Nicolas Cage in Drive AngryAt this point, I'm convinced that Nicolas Cage is just screwing with us.

Cage was once known for roles in critically acclaimed movies like Moonstruck,Wild at Heart,Raising Arizona, and Leaving Las Vegas. Now, his career is a bizarre mix of family films like G-Force and The Sorcerer's Apprentice, cheesy Bruckheimer affairs like the National Treasure series, and action films like Ghost Rider and the upcoming Drive Angry (filmed in 3D!). His performance in Bad Lieutenant: Port of Call: New Orleans was hilarious and awe-inspiring in only the way a movie peppered with lucky crack pipes, hallucinated iguanas, and a brief POV that I'll call Alligator-Cam can be.

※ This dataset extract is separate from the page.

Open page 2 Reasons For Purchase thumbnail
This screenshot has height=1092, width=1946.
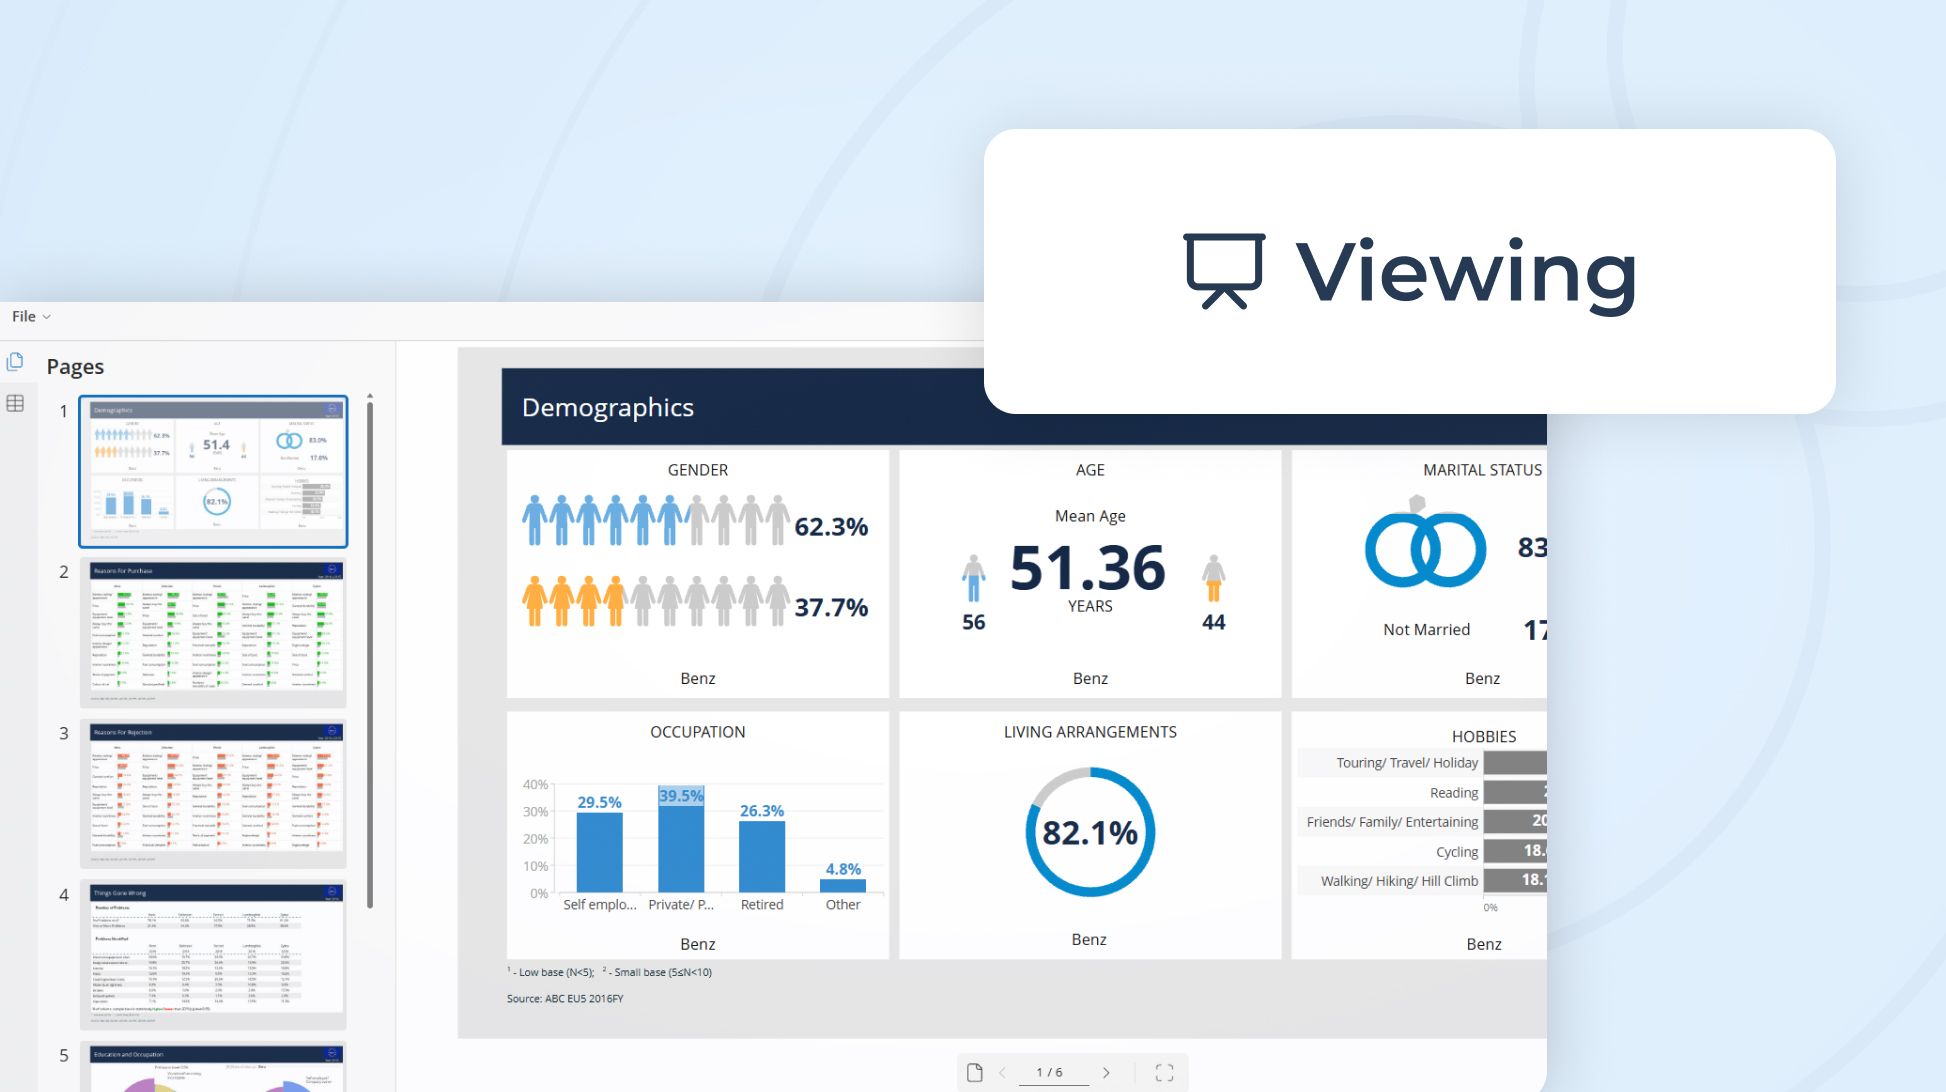214,632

Nic Cage's interviews have gotten equally off the wall, in the kind of way where I'd really like to just get a few drinks with him and let him go off while I record it. Actually, I don't even care if I could record it. I just want to listen to him. Cage told David Letterman that his cat would actually steal psychedelic mushrooms from his refrigerator so Cage ate some too and bonded with his feline "brother." You must watch it. He told The Sun that he eats animals based on how "dignified" they were while having sex. (How do you even tell if a fish is having "dignified" sex? Never mind.) He even ascribed his desire to produce and/or star in children's films to the World Trade Center attacks at a Disney presentation, which I'm sure thrilled the publicists. And Cage also told journalists that his hair in the upcoming Drive Angry is dyed blond because he's "trying to tap into my Celtic roots."